◆ **EXERCISE DETAILS**
In the post about music and memory, which X Files episode does the writer call one of their favorites?

◆ **QUOTED PASSAGE**
%%

Tag: memories

  • More Than A Feeling

    One of my favorite episodes of the X Files is “Clyde Bruckman’s Final Repose.” It’s about a man who can supposedly tell how someone is going to die and Mulder and Scully work with him to try to catch a serial killer who is fascinated with his own future. There’s a moment when Mr. Bruckman and Mulder are standing in the apartment of a murdered woman who collected dolls and Bruckman delivers the following lines:

    “Why does anyone do the things that they do? Why do I sell insurance? I wish I knew. Why did this woman collect dolls? What was it about her life? Was it one specific moment where she suddenly said ‘I know…dolls.’ Or was it a whole series of things starting when her parents met that somehow combined in such a way that in the end, she had no choice but to be a doll collector?” 

    That episode always made me wonder, why are we the way we are? Nature? Nurture? A combination of both or the luck or curse of being born in a particular place and time? All of those things fall together and turn us into who we become. I have always been fascinated with the concept and it’s made me do a lot of self reflection. For me, I have always wondered why it is that music has always intrigued me in the way that it does. Many people enjoy listening to music, but for me it’s almost an obsession.  I have always tried to figure out why and I talked about it my book If We Never Meet Again when I said about my childhood:

    “For some reason, I also remember rain. We had this huge front room window and I clearly remember looking out and watching the rain fall on our driveway. I was captivated with the way each drop fell and pooled up around itself. I remember just standing there barely able to see over the ledge, watching, observing, and lost in the fascination of that moment desperately trying to understand what I was witnessing while listening to my mother’s music. It’s that perfect feeling that great music still creates for me even after all these years.”

    When I wrote those lines a year and a half ago, I had an epiphany. Music, like all great art, has the power to move us. For me, it recreates that feeling of being “lost in the fascination of that moment.” Music is emotional resonance, and I can’t imagine living without it. In chapter nine of my book, I met a man who had been doing just that and I was blessed to be part of a special moment in his life that forever changed me.

%%

◆ **SOURCE INFORMATION**
%%

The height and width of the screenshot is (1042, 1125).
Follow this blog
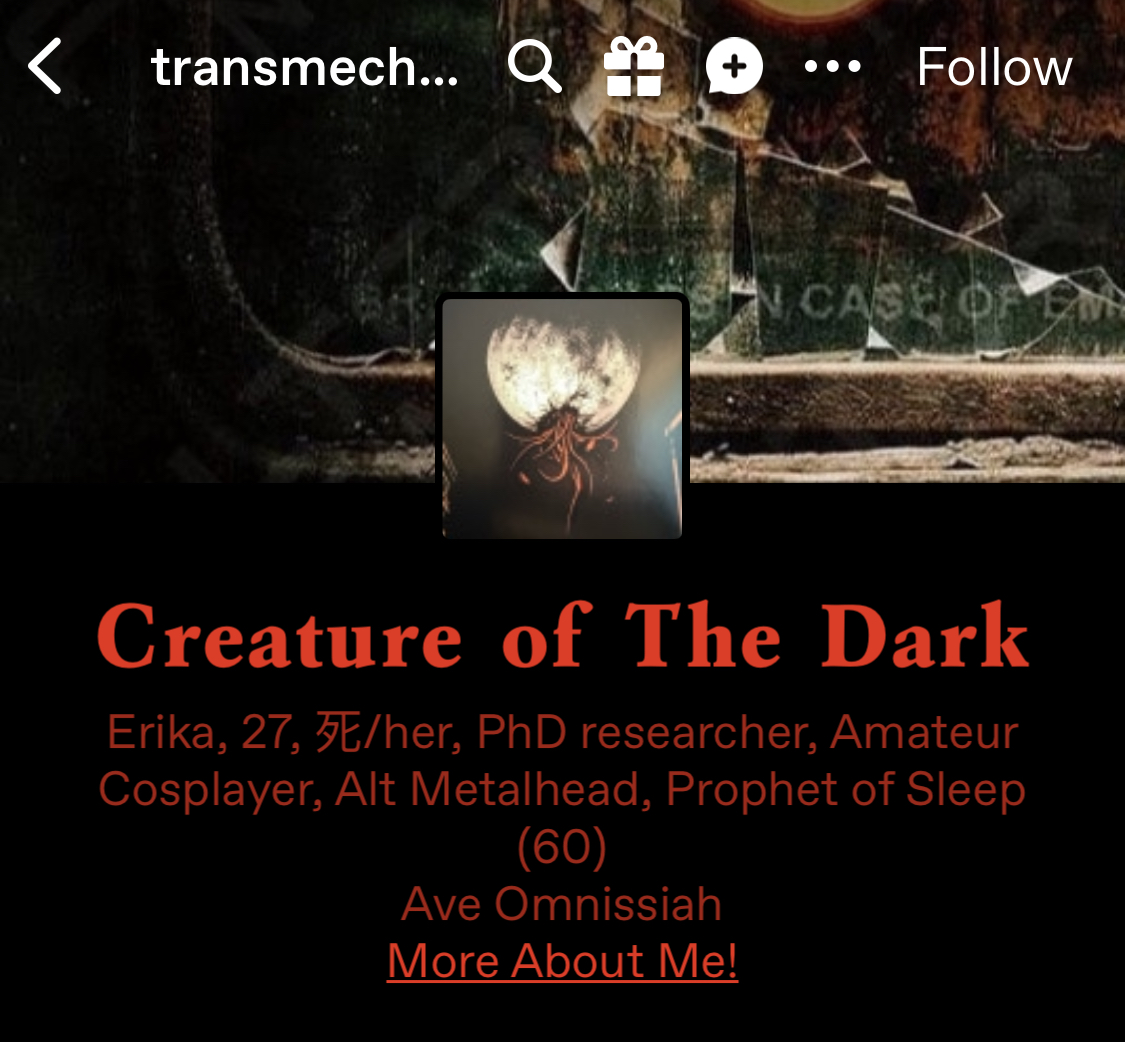tap(994, 67)
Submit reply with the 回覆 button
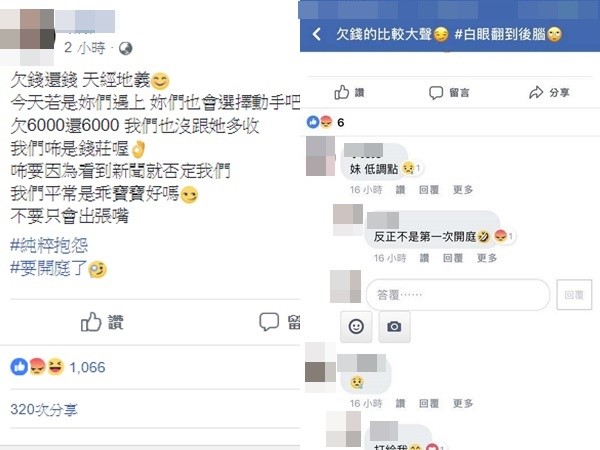 coord(574,294)
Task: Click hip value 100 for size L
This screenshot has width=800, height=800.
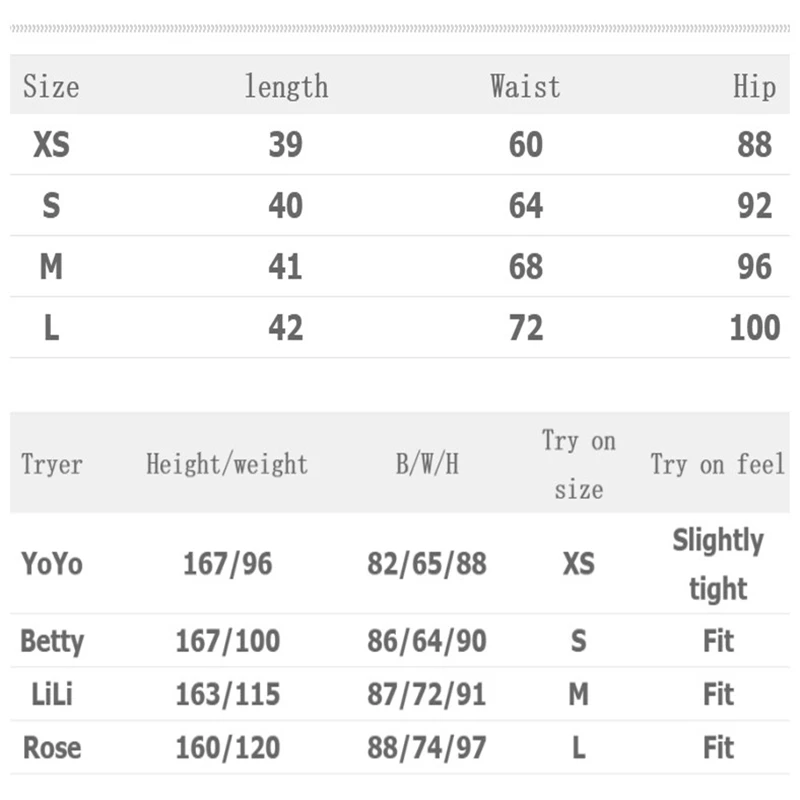Action: (754, 328)
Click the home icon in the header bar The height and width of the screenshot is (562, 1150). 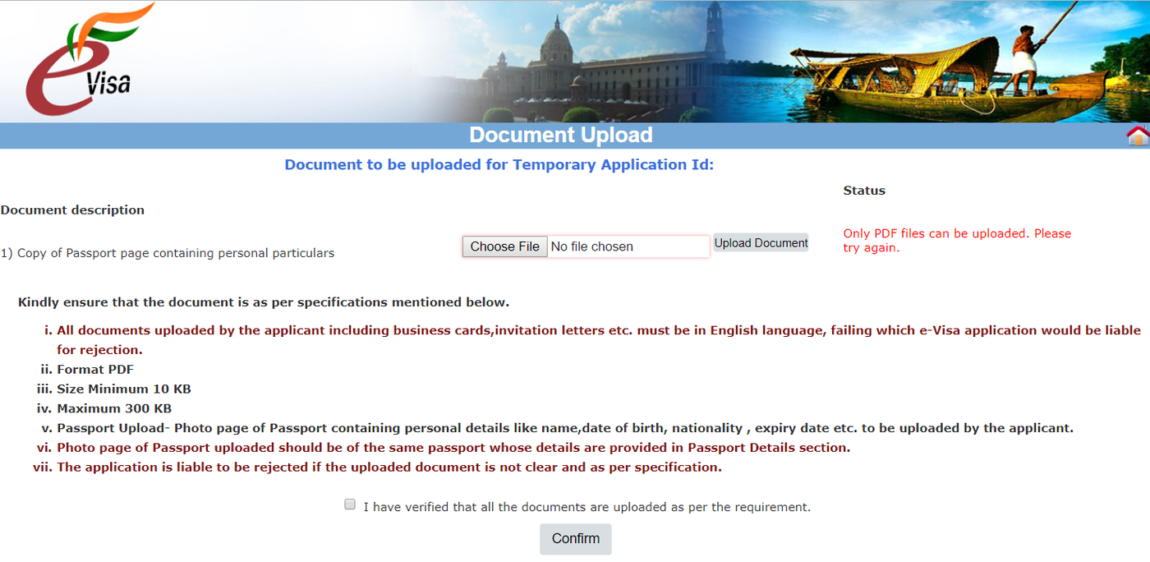pos(1137,136)
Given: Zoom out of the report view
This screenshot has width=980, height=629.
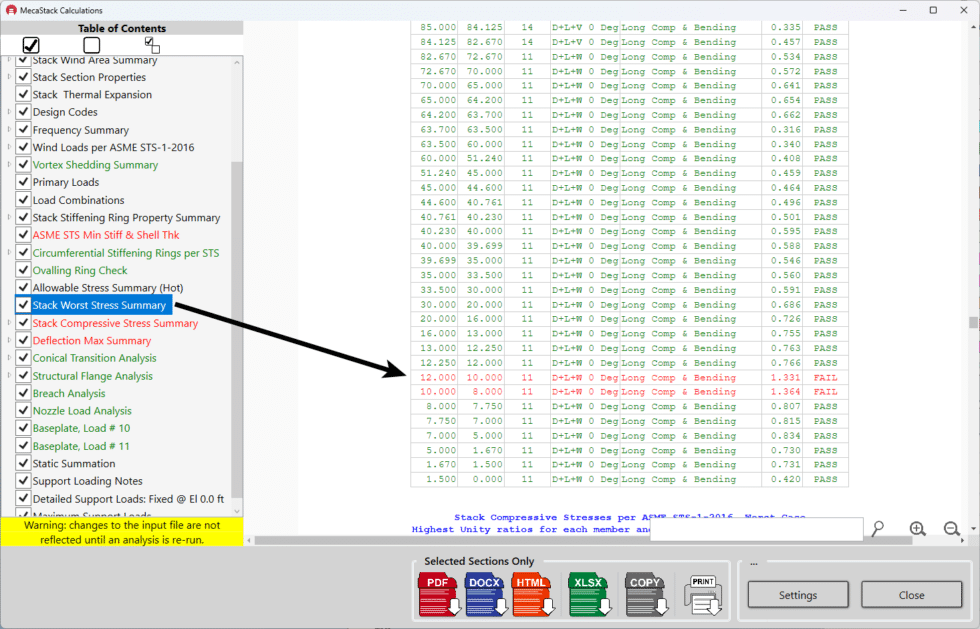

%%

◆ **EXERCISE ANSWER**
“Clyde Bruckman’s Final Repose”